◆ PROBLEM TO WORK ON
Find every line of the records that has "screenshot" and return it.

Stored items:
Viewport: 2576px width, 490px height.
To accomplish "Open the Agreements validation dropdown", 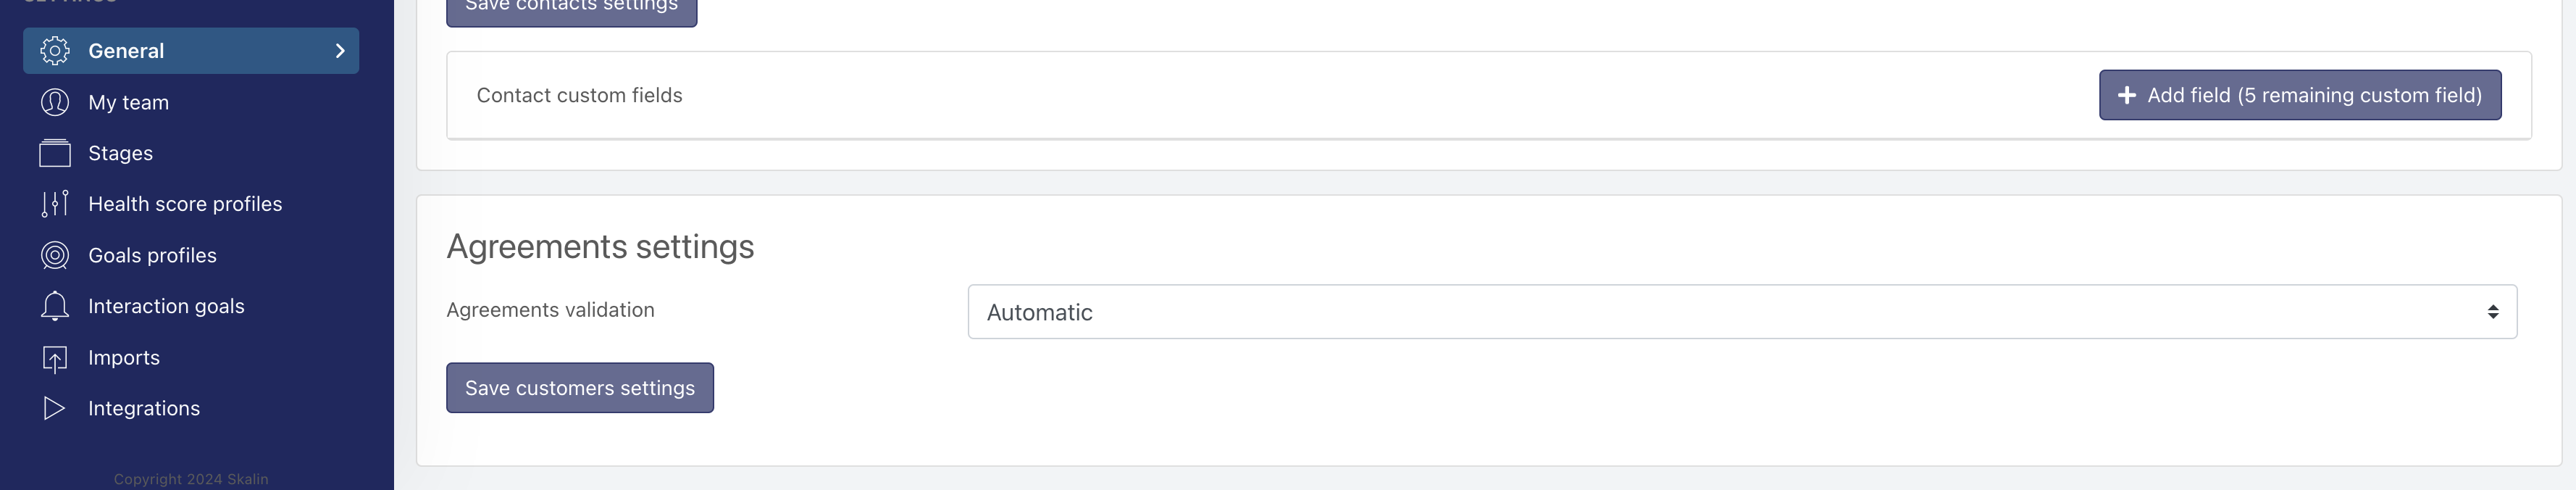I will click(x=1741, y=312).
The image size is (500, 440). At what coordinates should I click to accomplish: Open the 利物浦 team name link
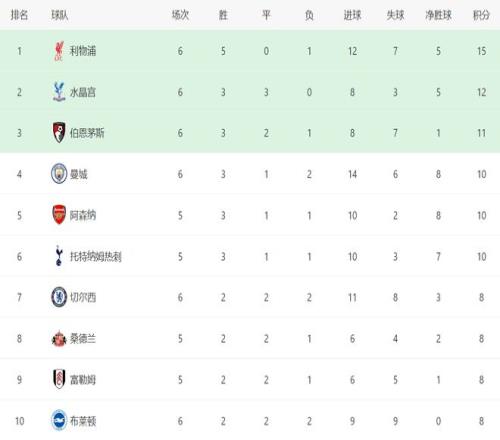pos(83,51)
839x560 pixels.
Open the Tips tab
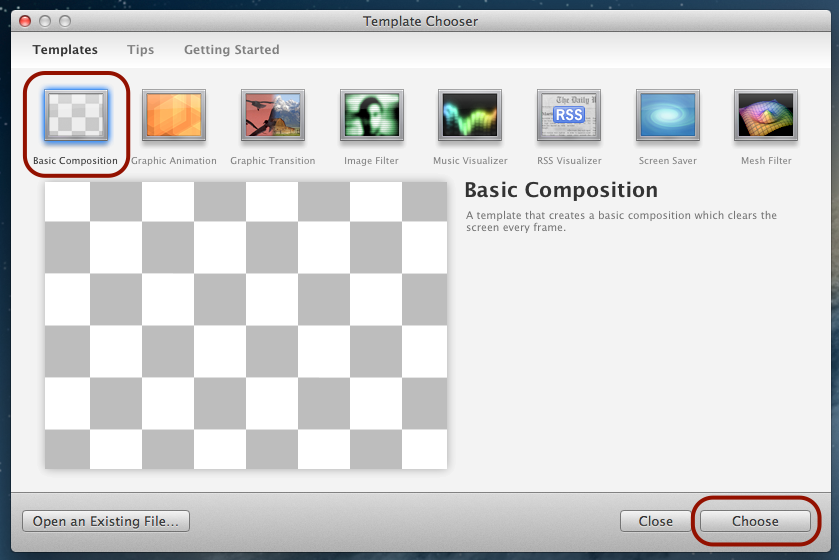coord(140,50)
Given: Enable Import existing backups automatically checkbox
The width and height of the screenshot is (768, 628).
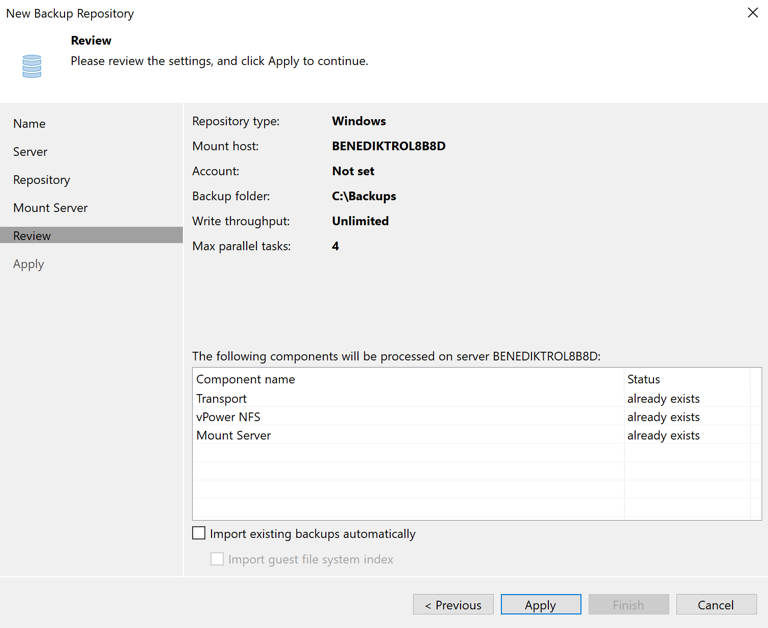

...

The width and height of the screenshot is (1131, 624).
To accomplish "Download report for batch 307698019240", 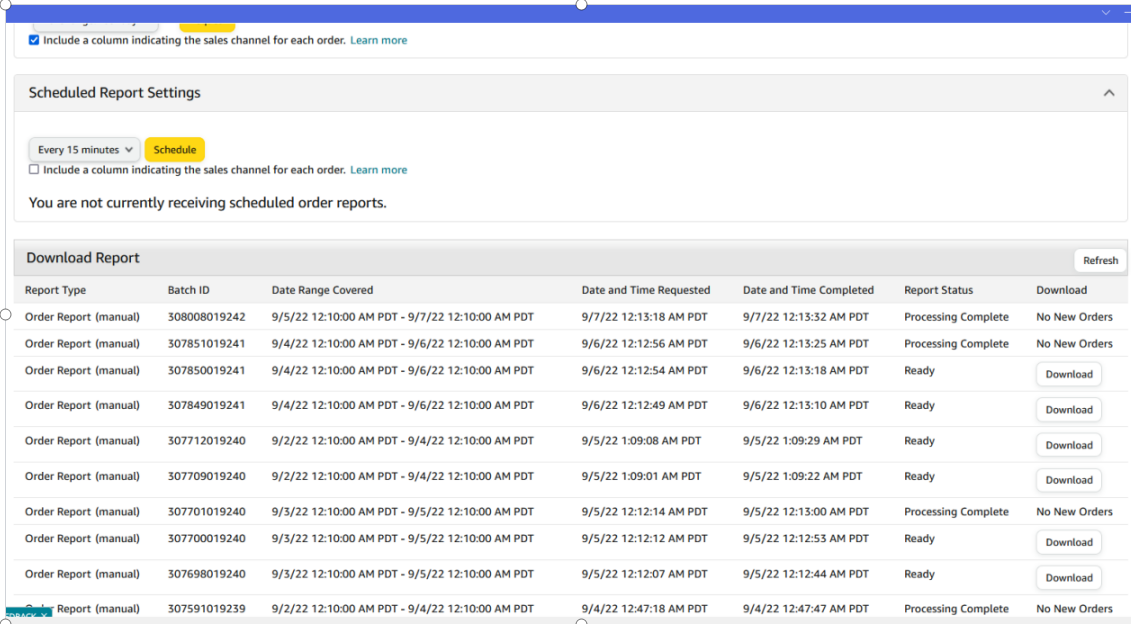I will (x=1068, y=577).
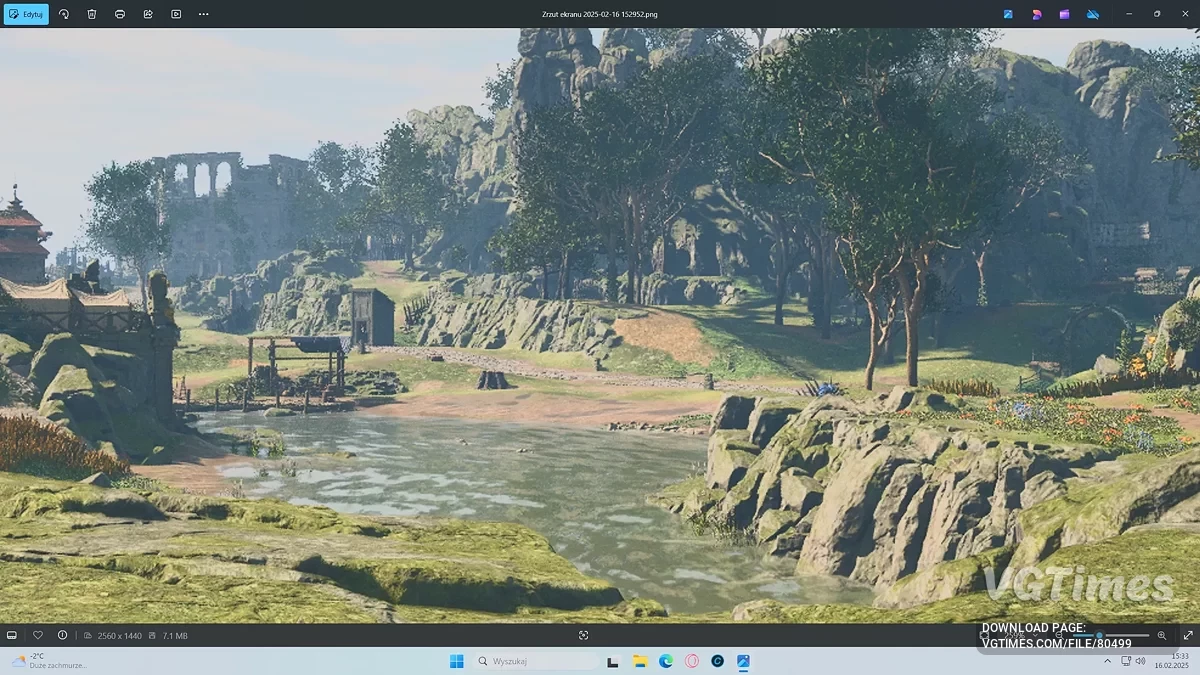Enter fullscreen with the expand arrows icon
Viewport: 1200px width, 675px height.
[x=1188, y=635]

◆ ANSWER BOX
The width and height of the screenshot is (768, 628).
The width and height of the screenshot is (1131, 624).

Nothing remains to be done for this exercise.